Poets And Quants | New Kellogg MBA Application Goes Live

17/07/2017

Northwestern University’s Kellogg School of Management today (July 12) made its new MBA application live and changed up a key essay question for candidates.

After a review by the school’s admissions committee, Kellogg tweaked one 450-word-limit written essay on leadership and teamwork by including language from the school’s purpose statement. This year’s revamped prompt: Kellogg’s purpose is to educate, equip & inspire brave leaders who create lasting value.  Tell us about a time you have demonstrated leadership and created lasting value.  What challenges did you face, and what did you learn?

The change is subtle. Last year’s prompt was: Leadership and teamwork are integral parts of the Kellogg experience. Describe a recent and meaningful time you were a leader. What challenges did you face, and what did you learn? 

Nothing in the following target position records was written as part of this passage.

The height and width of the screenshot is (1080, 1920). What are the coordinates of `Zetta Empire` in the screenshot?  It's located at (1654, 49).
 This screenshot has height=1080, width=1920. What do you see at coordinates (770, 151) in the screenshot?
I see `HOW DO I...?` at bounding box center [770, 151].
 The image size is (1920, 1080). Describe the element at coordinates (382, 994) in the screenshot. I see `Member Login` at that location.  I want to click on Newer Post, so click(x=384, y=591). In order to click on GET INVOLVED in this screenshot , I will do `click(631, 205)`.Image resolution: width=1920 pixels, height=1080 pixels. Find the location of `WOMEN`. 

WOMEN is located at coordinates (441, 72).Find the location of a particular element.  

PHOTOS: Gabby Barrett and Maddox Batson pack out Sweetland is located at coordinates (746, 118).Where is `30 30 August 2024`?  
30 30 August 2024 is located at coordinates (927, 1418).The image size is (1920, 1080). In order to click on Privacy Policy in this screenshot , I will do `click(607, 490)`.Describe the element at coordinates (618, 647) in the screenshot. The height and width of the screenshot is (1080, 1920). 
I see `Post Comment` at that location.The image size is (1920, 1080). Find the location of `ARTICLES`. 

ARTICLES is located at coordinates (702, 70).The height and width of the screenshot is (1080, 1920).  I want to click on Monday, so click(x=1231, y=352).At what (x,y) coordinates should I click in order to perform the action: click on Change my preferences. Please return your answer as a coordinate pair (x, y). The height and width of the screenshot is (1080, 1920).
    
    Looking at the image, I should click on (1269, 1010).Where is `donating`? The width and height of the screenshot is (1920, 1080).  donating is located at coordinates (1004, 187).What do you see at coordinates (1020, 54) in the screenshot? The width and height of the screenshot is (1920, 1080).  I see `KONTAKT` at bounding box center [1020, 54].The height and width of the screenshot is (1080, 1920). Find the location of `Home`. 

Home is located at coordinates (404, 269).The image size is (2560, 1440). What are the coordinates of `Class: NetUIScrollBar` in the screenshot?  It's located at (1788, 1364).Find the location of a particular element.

APPLICATIONS TO KELLOGG’S TWO-YEAR MBA PROGRAM UP SLIGHTLY BY 1%

Kate Smith heads up MBA admissions at the Kellogg School of Management

After a year in which applications for the two-year MBA program rose slightly by 1% to 4,595 from 4,553 a year earlier, it’s the only substantial change in the school’s 2017-2018 application. We have not made a lot of significant changes this year,” says Kate Smith, assistant dean of admissions and financial aid at Kellogg. “A couple of years ago we really got sharp on what we are looking for and we’re happy with what we are getting from applicants. So we changed only the first essay question.”

“Our reasoning for the change is that leadership can be described in many different ways but we are specifically looking for candidates who are spearheading change or creating legacy in one’s organization,” adds Smith, in an interview with Poets&Quants. “We want our people to be those who leave a lasting mark on their organizations.”

Otherwise, Smith is standing pat on every other element of Kellogg’s application this year, including the school’s long-standing desire to interview in person as many applicants as possible, its two written essays and a trio of video essays, including one that candidates know in advance. “Our goal is to meet all of our applicants, wherever they are in the world,” she says. “We have found the video component to be a wonderful opportunity to meet the candidates and to hear how they communicate.”

IMMIGRATION WORRIES AREN’T HAVING AN IMPACT ON THIS YEAR’S CLASS

Widespread concern by international candidates of anti-immigration talk by the Trump administration has not had an impact on the school’s applicant pool. Smith told Poets&Quants, “With all the candidates we admitted, we are highly likely to have the same percentage of internationals as we had last year, and the demand from international students we saw was there,” she says. “They accepted their admission offers. Our concern was that we would see a drop off of  acceptance rate (by international), but we didn’t see any negative impact there.”

Overall, Smith adds, the school saw continued “strong demand from high-caliber students. The only other trend is that demand from women is increasing. The number of women applying to Kellogg has been growing on a percentage basis so that is exciting. ”

Meantime, the school just matriculated its largest class of one-year MBA students ever. Between 2011, the year before Smith left her job as senior director of marketing for Gatorade to join Kellogg, and 2017, the school’s one-year MBA program has grown in size by more than 50%. In what is the 53rd year of the one-year option, Kellogg has just enrolled its largest class of 135 students two weeks ago. “We were in the low 80s in enrollment in my first year here,” she says. “The quality of demand is phenomenal. We continue to see demand from all over the globe. In years past, the demand for this one- year degree was higher from international students who accounted for just over half the students. This year we are at 60% domestic students so there also has been growth in demand from applicants in the U.S.”

GOLDMAN SACHS, LINKEDIN, APPLE & AMAZON NOW USING VIDEO TO INTERVIEW

Smith says the school is especially pleased at the use of video, added in 2013, as an application component. At Kellogg, the first video question is something of an ice breaker, randomly chosen from a rotating pool of queries. The second question offers applicants a chance to describe which Kellogg MBA program they are most interested in, whether the one-year or two-year MBA, the MMM program with the university’s engineering school or its JD-MBA, their plans for the future and how Kellogg could help them on that journey. Candidates are given 20 seconds to think about their question and up to one minute to give their response.

“We did not make any material changes to it,” says Smith. “The structure is the same. The idea is that you are being asked a question randomly and you have to think on your feet and respond. In a live conversation, of course, you wouldn’t have 20 seconds to think about a response. So we have found the time frame helpful and we provide practice questions for them to get comfortable with the technology.”

The video test, which was expanded to three questions last year from two, also mirrors increasing use of video in the corporate world. “What we are seeing is that MBA students often are being interviewed for jobs by video. We have seen this trend accelerate over the past year. Goldman Sachs dropped in-person interviews last year to require a video essay to all applicants in the first round. LinkedIn, Amazon and Apple now leverage videos in the hiring process. Video is just becoming more prominent as a communications medium.”